Durante a última sexta, Lodi não jogou bem contra o Valencia, pelo Campeonato Espanhol. Teve enormes dificuldades para marcar Ferran Torres e terminou substituído no início do segundo tempo. Não se abalou com isso. Logo nos primeiros minutos do jogo contra o Liverpool, o lateral participou diretamente da vitória. Foi a partir de um avanço do brasileiro pela esquerda, gingando para cima de Trent Alexander-Arnold, que o Atlético ganhou um escanteio. Nesta jogada se originou o gol precoce de Saúl.

Lodi travou uma batalha decisiva com Mohamed Salah em sua faixa de campo. O egípcio encontrou muitas dificuldades para se criar por ali, assim como Alexander-Arnold. Mesmo sobrecarregado na marcação, o lateral esquerdo protegeu o setor e foi uma das razões para o Liverpool produzir tão pouco ofensivamente. Acumulou seis desarmes, dois passes interceptados, dois bloqueios. Teve intensidade durante os 90 minutos. E as subidas do brasileiro também providenciaram uma importante válvula de escape ao Atlético.

Renan Lodi seria bastante ativo no apoio. Criou uma chance para Álvaro Morata, que o companheiro não aproveitou, e também arriscou um chute de longe que passou com perigo pela meta de Alisson. A noite em titubeante do jovem no Mestalla não se repetiu no Metropolitano. Tanto que o reconhecimento veio em forma de troféu: o comitê técnico da Uefa elegeu o lateral como o melhor em campo, entregando o novo prêmio oferecido pela entidade.

Felipe, por outro lado, é um nome bem mais silencioso. Vinha em ótima fase no Porto e se tornou o escolhido para ocupar o miolo de zaga com a saída de Diego Godín. Menos inflamado que o uruguaio, o brasileiro não deixa de ser uma referência no sistema defensivo do Atlético de Madrid. Também teve suas noites infelizes, como na eliminação contra a Cultural Leonesa, mas no geral é um dos jogadores mais regulares dos rojiblancos. Foi o que se viu diante do Liverpool nesta terça.
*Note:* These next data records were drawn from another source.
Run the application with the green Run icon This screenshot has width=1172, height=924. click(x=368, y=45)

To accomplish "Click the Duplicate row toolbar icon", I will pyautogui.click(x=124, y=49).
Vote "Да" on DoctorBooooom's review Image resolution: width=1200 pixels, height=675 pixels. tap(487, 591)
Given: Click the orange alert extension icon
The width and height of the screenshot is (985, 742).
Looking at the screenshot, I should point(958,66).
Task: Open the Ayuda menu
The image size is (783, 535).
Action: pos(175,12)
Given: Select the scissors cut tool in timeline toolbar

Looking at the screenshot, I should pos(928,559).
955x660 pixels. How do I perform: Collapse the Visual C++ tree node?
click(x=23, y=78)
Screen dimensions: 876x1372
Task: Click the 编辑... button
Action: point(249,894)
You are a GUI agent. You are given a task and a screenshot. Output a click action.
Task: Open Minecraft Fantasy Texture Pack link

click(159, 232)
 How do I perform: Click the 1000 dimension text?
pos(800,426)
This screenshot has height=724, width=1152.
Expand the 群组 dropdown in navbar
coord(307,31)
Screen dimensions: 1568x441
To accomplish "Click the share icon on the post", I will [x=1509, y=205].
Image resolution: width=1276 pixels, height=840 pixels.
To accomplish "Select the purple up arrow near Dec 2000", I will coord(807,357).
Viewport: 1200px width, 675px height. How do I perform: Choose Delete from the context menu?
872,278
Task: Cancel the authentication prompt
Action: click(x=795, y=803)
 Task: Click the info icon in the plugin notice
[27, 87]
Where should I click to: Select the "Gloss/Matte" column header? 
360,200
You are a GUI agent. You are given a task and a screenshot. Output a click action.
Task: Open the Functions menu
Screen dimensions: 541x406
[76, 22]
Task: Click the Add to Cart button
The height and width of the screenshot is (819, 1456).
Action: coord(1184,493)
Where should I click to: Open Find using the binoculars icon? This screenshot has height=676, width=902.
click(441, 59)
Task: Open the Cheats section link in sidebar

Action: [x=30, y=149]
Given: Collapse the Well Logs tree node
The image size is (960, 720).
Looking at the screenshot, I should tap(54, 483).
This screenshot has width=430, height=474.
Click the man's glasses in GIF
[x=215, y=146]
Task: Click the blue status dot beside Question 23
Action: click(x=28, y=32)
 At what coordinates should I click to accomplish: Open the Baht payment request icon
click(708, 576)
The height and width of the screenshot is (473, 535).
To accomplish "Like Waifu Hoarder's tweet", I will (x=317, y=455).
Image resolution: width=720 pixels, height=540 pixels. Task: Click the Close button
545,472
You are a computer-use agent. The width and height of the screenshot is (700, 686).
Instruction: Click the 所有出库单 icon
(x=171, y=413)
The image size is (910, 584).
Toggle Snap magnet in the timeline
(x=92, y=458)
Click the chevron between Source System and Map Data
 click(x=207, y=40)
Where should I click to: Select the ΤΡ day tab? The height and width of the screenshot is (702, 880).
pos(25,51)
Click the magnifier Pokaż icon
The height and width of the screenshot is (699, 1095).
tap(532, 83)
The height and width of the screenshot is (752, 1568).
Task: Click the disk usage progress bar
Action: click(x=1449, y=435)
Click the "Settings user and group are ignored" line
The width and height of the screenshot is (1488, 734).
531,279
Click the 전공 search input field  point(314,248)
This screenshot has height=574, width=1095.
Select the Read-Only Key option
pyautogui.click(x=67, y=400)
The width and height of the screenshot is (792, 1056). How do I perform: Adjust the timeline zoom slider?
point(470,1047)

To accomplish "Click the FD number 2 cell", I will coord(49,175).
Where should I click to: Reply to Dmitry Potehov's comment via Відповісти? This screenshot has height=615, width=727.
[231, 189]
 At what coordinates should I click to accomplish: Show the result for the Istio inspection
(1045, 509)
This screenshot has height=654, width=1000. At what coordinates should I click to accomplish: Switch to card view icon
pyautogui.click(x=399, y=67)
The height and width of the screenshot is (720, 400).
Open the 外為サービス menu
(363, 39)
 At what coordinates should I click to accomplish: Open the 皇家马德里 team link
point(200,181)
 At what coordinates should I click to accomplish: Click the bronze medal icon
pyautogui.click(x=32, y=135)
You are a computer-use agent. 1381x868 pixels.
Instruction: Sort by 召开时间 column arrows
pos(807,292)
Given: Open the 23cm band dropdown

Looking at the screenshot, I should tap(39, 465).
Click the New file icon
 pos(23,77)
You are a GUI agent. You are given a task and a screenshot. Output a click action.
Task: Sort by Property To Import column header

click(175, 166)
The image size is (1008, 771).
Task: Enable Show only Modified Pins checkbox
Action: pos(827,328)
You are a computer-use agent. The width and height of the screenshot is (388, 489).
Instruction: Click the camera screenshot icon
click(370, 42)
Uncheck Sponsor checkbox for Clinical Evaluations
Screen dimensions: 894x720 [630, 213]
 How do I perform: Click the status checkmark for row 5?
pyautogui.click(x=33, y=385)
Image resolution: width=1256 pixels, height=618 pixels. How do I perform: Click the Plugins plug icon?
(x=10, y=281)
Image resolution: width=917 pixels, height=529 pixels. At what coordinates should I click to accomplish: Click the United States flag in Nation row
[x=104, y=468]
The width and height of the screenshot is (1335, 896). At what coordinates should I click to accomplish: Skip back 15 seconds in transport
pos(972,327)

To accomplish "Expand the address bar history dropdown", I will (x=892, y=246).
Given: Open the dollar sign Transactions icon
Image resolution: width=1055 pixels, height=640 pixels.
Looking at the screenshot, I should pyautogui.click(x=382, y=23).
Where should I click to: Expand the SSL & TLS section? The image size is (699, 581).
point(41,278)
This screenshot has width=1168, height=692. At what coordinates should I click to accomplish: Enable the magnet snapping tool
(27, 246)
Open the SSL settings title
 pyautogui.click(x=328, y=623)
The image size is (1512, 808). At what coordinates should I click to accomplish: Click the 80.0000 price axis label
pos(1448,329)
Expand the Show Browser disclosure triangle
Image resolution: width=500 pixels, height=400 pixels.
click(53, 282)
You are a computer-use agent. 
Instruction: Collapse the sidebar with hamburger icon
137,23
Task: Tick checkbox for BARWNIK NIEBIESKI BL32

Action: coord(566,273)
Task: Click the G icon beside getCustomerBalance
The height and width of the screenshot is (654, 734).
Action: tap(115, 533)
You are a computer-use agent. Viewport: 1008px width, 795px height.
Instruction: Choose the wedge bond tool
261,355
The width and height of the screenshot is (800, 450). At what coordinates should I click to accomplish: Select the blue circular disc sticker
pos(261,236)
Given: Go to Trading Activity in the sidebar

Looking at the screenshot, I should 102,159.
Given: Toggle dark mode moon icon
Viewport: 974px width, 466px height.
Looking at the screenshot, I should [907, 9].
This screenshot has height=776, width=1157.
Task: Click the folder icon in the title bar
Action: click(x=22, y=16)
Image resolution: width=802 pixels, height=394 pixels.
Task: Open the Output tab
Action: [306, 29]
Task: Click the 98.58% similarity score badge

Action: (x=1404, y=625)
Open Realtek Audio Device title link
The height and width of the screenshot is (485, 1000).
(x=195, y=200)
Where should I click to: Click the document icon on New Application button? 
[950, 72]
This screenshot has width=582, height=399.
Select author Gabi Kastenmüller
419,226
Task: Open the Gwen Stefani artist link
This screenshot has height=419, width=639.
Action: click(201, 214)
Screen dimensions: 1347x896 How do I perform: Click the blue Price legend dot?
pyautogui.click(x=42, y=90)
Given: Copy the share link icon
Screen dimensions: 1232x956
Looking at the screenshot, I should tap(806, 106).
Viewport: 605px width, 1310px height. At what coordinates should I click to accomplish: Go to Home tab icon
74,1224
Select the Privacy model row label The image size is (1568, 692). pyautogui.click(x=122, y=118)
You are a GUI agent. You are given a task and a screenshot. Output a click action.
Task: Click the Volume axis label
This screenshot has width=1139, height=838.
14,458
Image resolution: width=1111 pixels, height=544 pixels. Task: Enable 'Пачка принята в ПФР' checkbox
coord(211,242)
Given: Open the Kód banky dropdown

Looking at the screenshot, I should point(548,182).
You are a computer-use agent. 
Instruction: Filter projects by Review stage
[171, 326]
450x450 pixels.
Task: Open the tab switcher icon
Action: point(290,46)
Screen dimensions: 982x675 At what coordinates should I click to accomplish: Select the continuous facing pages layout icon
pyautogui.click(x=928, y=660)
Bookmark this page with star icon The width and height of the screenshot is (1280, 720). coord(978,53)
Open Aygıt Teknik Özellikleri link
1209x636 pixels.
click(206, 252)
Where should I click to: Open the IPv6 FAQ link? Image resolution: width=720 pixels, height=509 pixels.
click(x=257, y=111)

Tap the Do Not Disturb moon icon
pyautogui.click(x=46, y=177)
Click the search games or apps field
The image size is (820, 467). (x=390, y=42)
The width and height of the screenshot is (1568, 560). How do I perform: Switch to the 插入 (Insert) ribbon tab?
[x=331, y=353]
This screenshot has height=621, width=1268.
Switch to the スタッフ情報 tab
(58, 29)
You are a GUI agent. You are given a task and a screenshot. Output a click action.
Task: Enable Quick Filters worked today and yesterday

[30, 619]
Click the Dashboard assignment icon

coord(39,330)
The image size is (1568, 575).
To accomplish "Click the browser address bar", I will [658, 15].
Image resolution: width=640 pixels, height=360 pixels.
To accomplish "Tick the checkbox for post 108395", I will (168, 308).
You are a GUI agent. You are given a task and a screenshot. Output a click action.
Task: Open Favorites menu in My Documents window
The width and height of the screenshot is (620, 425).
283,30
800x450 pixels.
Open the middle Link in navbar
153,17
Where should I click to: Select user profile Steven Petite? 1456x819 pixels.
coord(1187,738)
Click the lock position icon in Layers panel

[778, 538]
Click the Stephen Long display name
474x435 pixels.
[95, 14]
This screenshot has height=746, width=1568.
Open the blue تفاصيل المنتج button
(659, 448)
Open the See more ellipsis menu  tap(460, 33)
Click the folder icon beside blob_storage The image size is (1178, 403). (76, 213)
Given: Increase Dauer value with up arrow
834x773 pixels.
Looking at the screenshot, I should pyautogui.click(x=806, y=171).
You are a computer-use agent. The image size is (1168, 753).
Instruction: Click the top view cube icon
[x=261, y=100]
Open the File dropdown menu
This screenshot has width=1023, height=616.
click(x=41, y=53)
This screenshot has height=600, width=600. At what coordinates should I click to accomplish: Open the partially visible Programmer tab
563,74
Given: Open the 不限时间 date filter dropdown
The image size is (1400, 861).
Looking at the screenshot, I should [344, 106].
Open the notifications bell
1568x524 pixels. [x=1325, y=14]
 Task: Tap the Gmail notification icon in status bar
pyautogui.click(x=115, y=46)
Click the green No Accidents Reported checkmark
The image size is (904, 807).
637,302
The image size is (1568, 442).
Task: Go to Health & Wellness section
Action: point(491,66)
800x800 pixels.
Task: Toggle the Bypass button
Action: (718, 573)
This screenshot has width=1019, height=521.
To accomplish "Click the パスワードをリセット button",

O senso de posicionamento é o principal trunfo de Felipe. Através disso, parecia sempre estar no lugar certo dentro da área para fazer os cortes e evitar os riscos impostos pelo Liverpool. Bem nos combates, manteve a soberania do Atleti próximo de sua meta. E, como se não bastasse, afastou de cabeça um arremate de Salah que renderia o gol. Esteve atento durante todo o tempo e liderou a resistência colchonera à pressão inglesa. Não à toa, recebeu rasgados elogios dos jornais Marcas e As.

Nem mesmo nos momentos mais abastados o Atlético de Madrid recebeu tantas atenções da seleção brasileira, vide o que aconteceu com Diego Costa. E, em uma temporada de rendimento mais baixo, é compreensível a falta de destaque dada a Felipe. Apesar disso, no Metropolitano, a consideração pelo defensor é alta. Aos 30 anos, não é jogador para muito tempo, mas parece disposto a marcar seu nome com a camisa colchonera.

O desafio do Atlético de Madrid será muito maior em Anfield. A vitória nesta terça-feira foi um primeiro passo, mas não diminui o tamanho do problema no segundo jogo e nem minimiza as dificuldades encaradas pelos rojiblancos até agora na temporada. De qualquer maneira, em um momento no qual o Atleti precisava recobrar seu moral, Simeone reviveu o melhor de sua defesa. Viu os dois brasileiros entre os comandantes de sua estratégia. É difícil de dizer se este resultado representará uma guinada. Mas a percepção instantânea ao redor dos rojiblancos muda, especialmente com Lodi e Felipe ao centro.